Le violon:

le violon est le plus petit instrument de musique de la famille des cordes et celui offrant la tessiture la plus haute. Un violon est généralement constitué de 71 éléments en bois (épicéa, érable, buis, ébène...) collés ou assemblés les uns aux autres. Il possède quatre cordes accordées à la quinte, que l'on frotte avec un archet (sauf pour le pizzicato).

Un violon se compose de trois ensembles : les cordes, la caisse de résonance, et le manche. Sa longueur est variable. Un violon de taille maximale est appelé un entier, et est destiné aux violonistes ayant atteint leur taille adulte ; il mesure généralement 59 cm de long, du bouton à l'extrémité de la tête. Il existe une échelle non proportionnelle de longueur des violons : les trois-quarts font 56 cm ; les demis, 53 cm ; viennent ensuite les quarts (.. cm), les huitièmes (.. cm), et les seizièmes (.. cm), ces derniers étant destinés aux violonistes très jeunes (en général, 3 ans).

Les cordes, au nombre de quatre, constituent un élément important de l'instrument : c'est leur vibration qui produit un son.

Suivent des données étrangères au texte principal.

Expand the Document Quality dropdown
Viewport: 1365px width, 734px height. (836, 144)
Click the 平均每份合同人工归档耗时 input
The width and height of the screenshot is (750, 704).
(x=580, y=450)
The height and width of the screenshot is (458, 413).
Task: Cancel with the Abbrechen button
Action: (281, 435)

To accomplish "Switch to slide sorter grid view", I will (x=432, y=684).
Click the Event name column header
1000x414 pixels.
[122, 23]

Pendant plus de deux siècles, elles furent en pur boyau et seule la corde de sol était entourée d'un fil d'argent ou de cuivre.

Le boyau employé n'est pas de chat comme le veut une idée très populaire. Cette erreur est par exemple reprise dans la définition humoristique du violon[1] donnée par Ambrose Bierce dans son Dictionnaire du Diable de 1911 : « Violon : instrument destiné à chatouiller les oreilles de l'homme par le frottement de la queue d'un cheval sur les boyaux d'un chat »
L'erreur pourrait provenir d'une compréhension trop littérale de catgut (Manuel pratique de lutherie, chap. XXXII, p. 258), corde de boyau utilisée en chirurgie.

En réalité, on emploie pour fabriquer les cordes en boyau la tunique médiane de l'intestin grêle du mouton, dont les fibres sont résistantes. Plusieurs fils obtenus par découpage dans le sens de la longueur sont tordus ensemble, et la tunique médiane est si fine que les intestins grêles de quatre à cinq moutons sont nécessaires pour faire environ vingt-cinq cordes de la (Manuel pratique de lutherie, chap. XXXII, p. 259).

Une corde de boyau doit être dans toute sa longueur cylindrique, de même diamètre, élastique, d'une souplesse régulière et de couleur transparente. Un épaississement ou une densité irrégulière de la structure du matériau empêchent un accord tout à fait juste.

Au début du XXe siècle, la corde de mi est remplacée par un fil d'acier, car elle se brisait trop souvent (Manuel pratique de lutherie, chap. XIII, p. 132). Plus tard, on a également muni d'un enroulement d'aluminium les cordes de la et de , dont le noyau est en boyau ou en matière synthétique. Cette dernière solution est maintenant privilégiée (sauf pour la musique ancienne), car elle est moins sensible au désaccord, et n'est pas aussi exigeante lors de la fabrication, et peut donc être réalisée de manière industrielle. On utilise également beaucoup des cordes basses filées à noyau d'acier, qui produisent une sonorité claire mais sèche. Pour accorder plus facilement les cordes d'acier, beaucoup plus sensibles à la tension, ont été mis au point des mécanismes à vis spéciaux, fixés au cordier, les tendeurs, petites molettes fines.

Si toutes les cordes avaient le même diamètre, la tension devrait diminuer pour les cordes basses. La répartition de la pression sur la table serait alors irrégulière et la sonorité des cordes basses insatisfaisante à cause de la faiblesse de résonance. C'est pourquoi les cordes ont des diamètres différents, mais une tension presque égale. On tend plus fortement la corde de mi, qui repose sur le pied droit du chevalet afin de lui conférer un volume sonore et un éclat accrus. Un violon de type Stradivarius pèse entre 355 g et 365 g tout compris ; la table, 55 g, et le fond, 90 g, doivent résister, par l'intermédiaire des éclisses, à la tension des cordes, exerçant une pression égale à 27 kilogrammes.